Instructions to follow → Each record below must be retyped exactly, with nothing left out.

Material for this task →
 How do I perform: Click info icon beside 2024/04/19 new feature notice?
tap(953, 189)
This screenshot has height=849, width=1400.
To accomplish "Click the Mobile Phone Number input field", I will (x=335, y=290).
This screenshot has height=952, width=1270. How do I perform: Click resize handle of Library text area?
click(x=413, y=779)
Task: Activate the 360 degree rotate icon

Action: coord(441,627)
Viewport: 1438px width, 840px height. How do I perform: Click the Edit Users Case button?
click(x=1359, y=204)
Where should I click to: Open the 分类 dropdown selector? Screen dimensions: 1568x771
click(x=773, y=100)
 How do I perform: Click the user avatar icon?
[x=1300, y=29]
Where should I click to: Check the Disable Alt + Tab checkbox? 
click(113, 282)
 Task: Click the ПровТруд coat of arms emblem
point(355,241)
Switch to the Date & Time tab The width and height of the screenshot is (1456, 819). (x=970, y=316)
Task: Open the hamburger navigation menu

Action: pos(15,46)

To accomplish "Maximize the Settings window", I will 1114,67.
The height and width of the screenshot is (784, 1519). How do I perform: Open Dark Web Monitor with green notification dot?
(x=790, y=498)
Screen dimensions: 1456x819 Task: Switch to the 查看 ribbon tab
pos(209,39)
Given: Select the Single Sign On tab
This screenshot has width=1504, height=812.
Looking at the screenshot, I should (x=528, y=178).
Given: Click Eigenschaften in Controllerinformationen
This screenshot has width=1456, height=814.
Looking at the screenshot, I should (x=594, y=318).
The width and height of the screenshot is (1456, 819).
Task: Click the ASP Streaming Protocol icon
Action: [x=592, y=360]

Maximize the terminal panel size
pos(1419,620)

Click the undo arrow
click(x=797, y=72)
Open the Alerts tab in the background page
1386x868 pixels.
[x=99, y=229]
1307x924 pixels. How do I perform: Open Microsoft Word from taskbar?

Problem solution →
 How do I perform: Click info icon beside 2024/04/19 new feature notice?
tap(953, 189)
This screenshot has height=849, width=1400.
To accomplish "Click the Mobile Phone Number input field", I will (x=335, y=290).
This screenshot has height=952, width=1270. How do I perform: Click resize handle of Library text area?
click(x=413, y=779)
Task: Activate the 360 degree rotate icon

Action: coord(441,627)
Viewport: 1438px width, 840px height. How do I perform: Click the Edit Users Case button?
click(x=1359, y=204)
Where should I click to: Open the 分类 dropdown selector? Screen dimensions: 1568x771
click(x=773, y=100)
 How do I perform: Click the user avatar icon?
[x=1300, y=29]
Where should I click to: Check the Disable Alt + Tab checkbox? 
click(113, 282)
 Task: Click the ПровТруд coat of arms emblem
point(355,241)
Switch to the Date & Time tab The width and height of the screenshot is (1456, 819). (x=970, y=316)
Task: Open the hamburger navigation menu

Action: pos(15,46)

To accomplish "Maximize the Settings window", I will 1114,67.
The height and width of the screenshot is (784, 1519). How do I perform: Open Dark Web Monitor with green notification dot?
(x=790, y=498)
Screen dimensions: 1456x819 Task: Switch to the 查看 ribbon tab
pos(209,39)
Given: Select the Single Sign On tab
This screenshot has width=1504, height=812.
Looking at the screenshot, I should (x=528, y=178).
Given: Click Eigenschaften in Controllerinformationen
This screenshot has width=1456, height=814.
Looking at the screenshot, I should (x=594, y=318).
The width and height of the screenshot is (1456, 819).
Task: Click the ASP Streaming Protocol icon
Action: [x=592, y=360]

Maximize the terminal panel size
pos(1419,620)

Click the undo arrow
click(x=797, y=72)
Open the Alerts tab in the background page
1386x868 pixels.
[x=99, y=229]
1307x924 pixels. How do I perform: Open Microsoft Word from taskbar?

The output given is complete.